● **EXERCISE INSTRUCTIONS**:
Convert the lines between the ones containing "in the tweet" and "Action: (x=391, y=1137)", inclusive, into a Markdown table with the columns Row and Line. Number each row and omit blank lines.

[Entries from a dataset]
┌────────
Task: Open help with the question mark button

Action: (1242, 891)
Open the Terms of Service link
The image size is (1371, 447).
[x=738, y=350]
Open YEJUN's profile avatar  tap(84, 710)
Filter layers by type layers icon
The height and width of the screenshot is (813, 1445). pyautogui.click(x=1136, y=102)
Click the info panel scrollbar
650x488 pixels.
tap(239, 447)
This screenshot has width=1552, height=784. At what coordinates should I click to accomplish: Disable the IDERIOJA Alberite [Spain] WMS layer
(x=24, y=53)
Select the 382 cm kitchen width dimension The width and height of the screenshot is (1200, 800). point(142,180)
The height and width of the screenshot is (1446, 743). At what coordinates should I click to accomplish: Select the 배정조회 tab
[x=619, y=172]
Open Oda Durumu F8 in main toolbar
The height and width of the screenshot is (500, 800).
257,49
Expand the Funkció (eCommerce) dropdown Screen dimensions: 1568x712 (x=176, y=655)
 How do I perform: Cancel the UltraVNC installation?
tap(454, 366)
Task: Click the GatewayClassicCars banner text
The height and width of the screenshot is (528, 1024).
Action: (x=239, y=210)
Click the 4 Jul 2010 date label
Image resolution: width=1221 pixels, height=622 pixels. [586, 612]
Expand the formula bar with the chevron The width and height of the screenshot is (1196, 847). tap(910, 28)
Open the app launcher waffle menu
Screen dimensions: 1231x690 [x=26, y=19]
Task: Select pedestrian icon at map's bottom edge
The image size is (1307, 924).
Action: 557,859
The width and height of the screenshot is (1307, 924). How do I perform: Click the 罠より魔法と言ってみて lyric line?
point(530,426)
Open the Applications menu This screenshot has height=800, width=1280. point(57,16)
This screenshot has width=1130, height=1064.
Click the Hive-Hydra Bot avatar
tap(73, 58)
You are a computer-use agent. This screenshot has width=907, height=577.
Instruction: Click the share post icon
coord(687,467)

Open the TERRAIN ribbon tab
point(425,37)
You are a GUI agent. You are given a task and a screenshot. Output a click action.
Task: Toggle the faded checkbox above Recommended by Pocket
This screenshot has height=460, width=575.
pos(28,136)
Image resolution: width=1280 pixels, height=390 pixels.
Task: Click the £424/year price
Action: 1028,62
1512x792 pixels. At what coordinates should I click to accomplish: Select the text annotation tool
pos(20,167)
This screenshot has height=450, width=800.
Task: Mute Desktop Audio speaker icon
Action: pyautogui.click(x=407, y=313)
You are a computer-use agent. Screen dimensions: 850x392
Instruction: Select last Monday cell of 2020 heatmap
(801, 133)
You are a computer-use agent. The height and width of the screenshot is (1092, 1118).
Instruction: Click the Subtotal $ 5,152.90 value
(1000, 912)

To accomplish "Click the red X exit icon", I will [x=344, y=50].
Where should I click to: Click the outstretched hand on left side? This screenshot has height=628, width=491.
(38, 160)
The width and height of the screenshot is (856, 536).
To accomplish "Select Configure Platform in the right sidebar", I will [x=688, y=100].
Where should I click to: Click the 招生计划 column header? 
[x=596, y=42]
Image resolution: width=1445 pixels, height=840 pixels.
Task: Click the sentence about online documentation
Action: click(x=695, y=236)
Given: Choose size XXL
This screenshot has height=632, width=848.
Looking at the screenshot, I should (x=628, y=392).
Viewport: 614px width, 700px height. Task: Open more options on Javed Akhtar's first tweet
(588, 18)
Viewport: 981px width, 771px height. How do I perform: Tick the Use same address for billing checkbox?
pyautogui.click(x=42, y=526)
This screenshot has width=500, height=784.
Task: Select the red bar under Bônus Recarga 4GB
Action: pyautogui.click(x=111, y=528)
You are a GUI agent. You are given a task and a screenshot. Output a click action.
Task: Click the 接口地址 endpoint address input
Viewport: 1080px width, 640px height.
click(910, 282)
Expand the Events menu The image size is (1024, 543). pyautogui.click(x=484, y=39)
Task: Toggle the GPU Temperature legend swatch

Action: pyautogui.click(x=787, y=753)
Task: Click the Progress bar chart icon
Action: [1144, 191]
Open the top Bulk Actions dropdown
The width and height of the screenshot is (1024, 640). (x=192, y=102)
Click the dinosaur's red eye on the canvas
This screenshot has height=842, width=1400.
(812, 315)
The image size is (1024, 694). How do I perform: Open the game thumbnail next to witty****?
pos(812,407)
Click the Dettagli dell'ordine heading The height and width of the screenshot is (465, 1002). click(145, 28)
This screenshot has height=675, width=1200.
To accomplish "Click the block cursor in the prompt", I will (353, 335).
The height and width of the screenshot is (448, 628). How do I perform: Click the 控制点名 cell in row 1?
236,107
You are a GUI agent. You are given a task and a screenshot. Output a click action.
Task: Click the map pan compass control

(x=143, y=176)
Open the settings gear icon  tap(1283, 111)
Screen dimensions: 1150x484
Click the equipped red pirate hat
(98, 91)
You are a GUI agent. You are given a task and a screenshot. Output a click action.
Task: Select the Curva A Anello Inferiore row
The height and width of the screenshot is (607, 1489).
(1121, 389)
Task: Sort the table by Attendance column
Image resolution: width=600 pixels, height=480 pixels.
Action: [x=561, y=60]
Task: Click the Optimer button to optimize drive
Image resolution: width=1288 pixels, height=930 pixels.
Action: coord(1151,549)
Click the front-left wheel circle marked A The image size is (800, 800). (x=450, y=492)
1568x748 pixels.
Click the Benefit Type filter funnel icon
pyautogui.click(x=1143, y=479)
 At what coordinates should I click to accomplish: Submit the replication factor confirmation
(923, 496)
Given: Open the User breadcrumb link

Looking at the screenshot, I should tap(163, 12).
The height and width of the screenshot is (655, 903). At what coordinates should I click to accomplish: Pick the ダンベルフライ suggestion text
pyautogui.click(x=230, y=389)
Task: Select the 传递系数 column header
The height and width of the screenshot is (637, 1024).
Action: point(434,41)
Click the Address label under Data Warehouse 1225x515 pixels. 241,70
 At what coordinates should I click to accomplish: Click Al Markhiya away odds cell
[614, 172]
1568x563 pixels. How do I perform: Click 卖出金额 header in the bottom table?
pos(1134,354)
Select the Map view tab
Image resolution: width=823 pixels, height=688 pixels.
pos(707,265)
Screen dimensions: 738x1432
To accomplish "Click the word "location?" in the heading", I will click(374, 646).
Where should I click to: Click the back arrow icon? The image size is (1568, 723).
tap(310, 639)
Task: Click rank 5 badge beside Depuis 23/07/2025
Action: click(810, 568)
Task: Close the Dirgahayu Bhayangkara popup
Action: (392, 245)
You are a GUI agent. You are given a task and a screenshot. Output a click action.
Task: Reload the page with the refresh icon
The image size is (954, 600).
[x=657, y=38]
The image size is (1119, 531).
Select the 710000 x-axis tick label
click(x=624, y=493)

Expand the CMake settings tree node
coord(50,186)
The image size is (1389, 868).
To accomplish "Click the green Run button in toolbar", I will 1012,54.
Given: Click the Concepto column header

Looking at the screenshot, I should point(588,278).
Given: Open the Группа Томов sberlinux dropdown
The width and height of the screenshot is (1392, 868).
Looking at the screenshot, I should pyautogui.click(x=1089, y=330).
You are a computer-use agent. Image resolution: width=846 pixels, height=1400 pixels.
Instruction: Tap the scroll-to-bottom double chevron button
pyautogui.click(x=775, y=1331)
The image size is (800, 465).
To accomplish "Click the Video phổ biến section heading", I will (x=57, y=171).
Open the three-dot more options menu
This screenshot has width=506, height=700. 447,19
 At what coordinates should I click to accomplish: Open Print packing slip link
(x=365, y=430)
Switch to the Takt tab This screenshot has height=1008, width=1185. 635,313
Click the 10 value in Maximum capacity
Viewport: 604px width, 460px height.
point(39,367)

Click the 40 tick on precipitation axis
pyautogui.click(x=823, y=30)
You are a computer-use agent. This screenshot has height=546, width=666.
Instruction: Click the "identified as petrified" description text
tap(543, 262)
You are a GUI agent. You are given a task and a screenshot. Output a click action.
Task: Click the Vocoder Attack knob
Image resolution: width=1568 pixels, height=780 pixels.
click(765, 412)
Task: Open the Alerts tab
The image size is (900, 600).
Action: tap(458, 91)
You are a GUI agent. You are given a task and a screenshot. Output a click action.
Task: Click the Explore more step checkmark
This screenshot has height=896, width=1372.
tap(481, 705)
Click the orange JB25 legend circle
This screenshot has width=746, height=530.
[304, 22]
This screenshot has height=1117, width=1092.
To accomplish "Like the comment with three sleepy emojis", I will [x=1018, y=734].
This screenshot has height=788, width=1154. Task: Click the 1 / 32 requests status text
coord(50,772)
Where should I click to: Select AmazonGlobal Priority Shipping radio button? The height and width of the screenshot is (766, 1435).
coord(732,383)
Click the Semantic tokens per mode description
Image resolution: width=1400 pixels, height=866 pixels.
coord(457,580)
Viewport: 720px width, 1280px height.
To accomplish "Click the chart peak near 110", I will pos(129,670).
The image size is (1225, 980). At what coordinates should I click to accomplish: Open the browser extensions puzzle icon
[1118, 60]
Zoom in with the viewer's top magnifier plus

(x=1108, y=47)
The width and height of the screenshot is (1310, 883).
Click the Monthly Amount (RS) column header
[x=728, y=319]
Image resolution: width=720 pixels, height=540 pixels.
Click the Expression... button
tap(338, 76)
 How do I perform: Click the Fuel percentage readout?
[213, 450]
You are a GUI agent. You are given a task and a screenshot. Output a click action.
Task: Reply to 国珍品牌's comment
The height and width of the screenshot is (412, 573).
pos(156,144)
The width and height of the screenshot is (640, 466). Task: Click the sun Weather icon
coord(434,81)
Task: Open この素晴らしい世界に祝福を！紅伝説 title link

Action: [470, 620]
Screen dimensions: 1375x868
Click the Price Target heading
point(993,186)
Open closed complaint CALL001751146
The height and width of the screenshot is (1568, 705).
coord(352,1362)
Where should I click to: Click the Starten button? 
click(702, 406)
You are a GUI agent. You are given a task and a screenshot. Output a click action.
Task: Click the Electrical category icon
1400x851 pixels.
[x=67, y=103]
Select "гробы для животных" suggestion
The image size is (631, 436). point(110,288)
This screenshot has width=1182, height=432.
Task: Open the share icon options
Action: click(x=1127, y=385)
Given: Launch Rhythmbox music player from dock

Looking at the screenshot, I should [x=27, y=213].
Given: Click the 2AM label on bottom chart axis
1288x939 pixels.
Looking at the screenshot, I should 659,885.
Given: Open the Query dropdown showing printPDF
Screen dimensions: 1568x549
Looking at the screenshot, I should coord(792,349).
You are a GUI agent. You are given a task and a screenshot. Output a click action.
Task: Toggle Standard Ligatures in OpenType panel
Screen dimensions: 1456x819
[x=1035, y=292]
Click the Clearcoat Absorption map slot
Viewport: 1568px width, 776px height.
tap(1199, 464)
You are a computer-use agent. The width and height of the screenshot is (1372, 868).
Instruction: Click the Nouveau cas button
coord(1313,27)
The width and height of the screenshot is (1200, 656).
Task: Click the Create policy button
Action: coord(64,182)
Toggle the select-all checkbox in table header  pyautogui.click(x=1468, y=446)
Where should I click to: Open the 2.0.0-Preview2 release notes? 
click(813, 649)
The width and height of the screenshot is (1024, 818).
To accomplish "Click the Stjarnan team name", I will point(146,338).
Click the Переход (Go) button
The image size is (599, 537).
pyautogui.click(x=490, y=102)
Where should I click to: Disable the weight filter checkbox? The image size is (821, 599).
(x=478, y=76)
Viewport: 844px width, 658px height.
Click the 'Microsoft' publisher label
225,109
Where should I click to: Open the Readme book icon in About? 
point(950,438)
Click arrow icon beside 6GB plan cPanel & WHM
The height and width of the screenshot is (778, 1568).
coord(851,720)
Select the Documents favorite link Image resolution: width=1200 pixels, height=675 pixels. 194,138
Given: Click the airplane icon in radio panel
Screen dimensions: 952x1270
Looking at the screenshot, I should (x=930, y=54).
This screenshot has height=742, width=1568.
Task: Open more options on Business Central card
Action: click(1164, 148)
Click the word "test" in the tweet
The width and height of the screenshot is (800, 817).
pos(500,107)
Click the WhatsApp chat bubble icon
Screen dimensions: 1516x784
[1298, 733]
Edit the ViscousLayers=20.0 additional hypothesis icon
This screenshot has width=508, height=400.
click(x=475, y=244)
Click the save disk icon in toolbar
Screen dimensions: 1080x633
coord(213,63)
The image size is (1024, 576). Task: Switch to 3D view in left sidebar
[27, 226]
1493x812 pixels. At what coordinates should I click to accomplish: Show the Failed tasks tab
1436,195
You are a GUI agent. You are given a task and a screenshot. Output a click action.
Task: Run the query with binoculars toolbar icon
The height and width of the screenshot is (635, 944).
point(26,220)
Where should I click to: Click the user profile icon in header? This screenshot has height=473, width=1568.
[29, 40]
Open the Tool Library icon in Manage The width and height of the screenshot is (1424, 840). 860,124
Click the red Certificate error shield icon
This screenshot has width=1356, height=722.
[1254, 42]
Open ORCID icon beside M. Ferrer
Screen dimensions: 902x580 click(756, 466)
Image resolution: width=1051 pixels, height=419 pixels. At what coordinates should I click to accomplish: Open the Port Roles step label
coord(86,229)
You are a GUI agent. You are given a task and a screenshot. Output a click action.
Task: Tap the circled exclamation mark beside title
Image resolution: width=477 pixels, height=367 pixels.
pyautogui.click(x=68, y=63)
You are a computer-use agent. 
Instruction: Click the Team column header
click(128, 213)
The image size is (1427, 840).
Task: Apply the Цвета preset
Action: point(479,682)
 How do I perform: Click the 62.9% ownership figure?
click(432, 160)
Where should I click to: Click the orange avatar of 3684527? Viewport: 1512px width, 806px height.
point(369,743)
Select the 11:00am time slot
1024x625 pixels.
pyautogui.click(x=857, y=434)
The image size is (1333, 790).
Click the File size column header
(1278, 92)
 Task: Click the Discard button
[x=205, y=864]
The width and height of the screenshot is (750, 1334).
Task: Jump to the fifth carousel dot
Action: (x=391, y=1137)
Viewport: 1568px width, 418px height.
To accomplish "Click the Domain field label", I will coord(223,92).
└────────
● **EXERCISE SOLUTION**:
| Row | Line |
|---|---|
| 1 | Click the word "test" in the tweet |
| 2 | The width and height of the screenshot is (800, 817). |
| 3 | pos(500,107) |
| 4 | Click the WhatsApp chat bubble icon |
| 5 | Screen dimensions: 1516x784 |
| 6 | [1298, 733] |
| 7 | Edit the ViscousLayers=20.0 additional hypothesis icon |
| 8 | This screenshot has width=508, height=400. |
| 9 | click(x=475, y=244) |
| 10 | Click the save disk icon in toolbar |
| 11 | Screen dimensions: 1080x633 |
| 12 | coord(213,63) |
| 13 | The image size is (1024, 576). Task: Switch to 3D view in left sidebar |
| 14 | [27, 226] |
| 15 | 1493x812 pixels. At what coordinates should I click to accomplish: Show the Failed tasks tab |
| 16 | 1436,195 |
| 17 | You are a GUI agent. You are given a task and a screenshot. Output a click action. |
| 18 | Task: Run the query with binoculars toolbar icon |
| 19 | The height and width of the screenshot is (635, 944). |
| 20 | point(26,220) |
| 21 | Where should I click to: Click the user profile icon in header? This screenshot has height=473, width=1568. |
| 22 | [29, 40] |
| 23 | Open the Tool Library icon in Manage The width and height of the screenshot is (1424, 840). 860,124 |
| 24 | Click the red Certificate error shield icon |
| 25 | This screenshot has width=1356, height=722. |
| 26 | [1254, 42] |
| 27 | Open ORCID icon beside M. Ferrer |
| 28 | Screen dimensions: 902x580 click(756, 466) |
| 29 | Image resolution: width=1051 pixels, height=419 pixels. At what coordinates should I click to accomplish: Open the Port Roles step label |
| 30 | coord(86,229) |
| 31 | You are a GUI agent. You are given a task and a screenshot. Output a click action. |
| 32 | Task: Tap the circled exclamation mark beside title |
| 33 | Image resolution: width=477 pixels, height=367 pixels. |
| 34 | pyautogui.click(x=68, y=63) |
| 35 | You are a computer-use agent.  |
| 36 | Instruction: Click the Team column header |
| 37 | click(128, 213) |
| 38 | The image size is (1427, 840). |
| 39 | Task: Apply the Цвета preset |
| 40 | Action: point(479,682) |
| 41 |  How do I perform: Click the 62.9% ownership figure? |
| 42 | click(432, 160) |
| 43 | Where should I click to: Click the orange avatar of 3684527? Viewport: 1512px width, 806px height. |
| 44 | point(369,743) |
| 45 | Select the 11:00am time slot |
| 46 | 1024x625 pixels. |
| 47 | pyautogui.click(x=857, y=434) |
| 48 | The image size is (1333, 790). |
| 49 | Click the File size column header |
| 50 | (1278, 92) |
| 51 |  Task: Click the Discard button |
| 52 | [x=205, y=864] |
| 53 | The width and height of the screenshot is (750, 1334). |
| 54 | Task: Jump to the fifth carousel dot |
| 55 | Action: (x=391, y=1137) |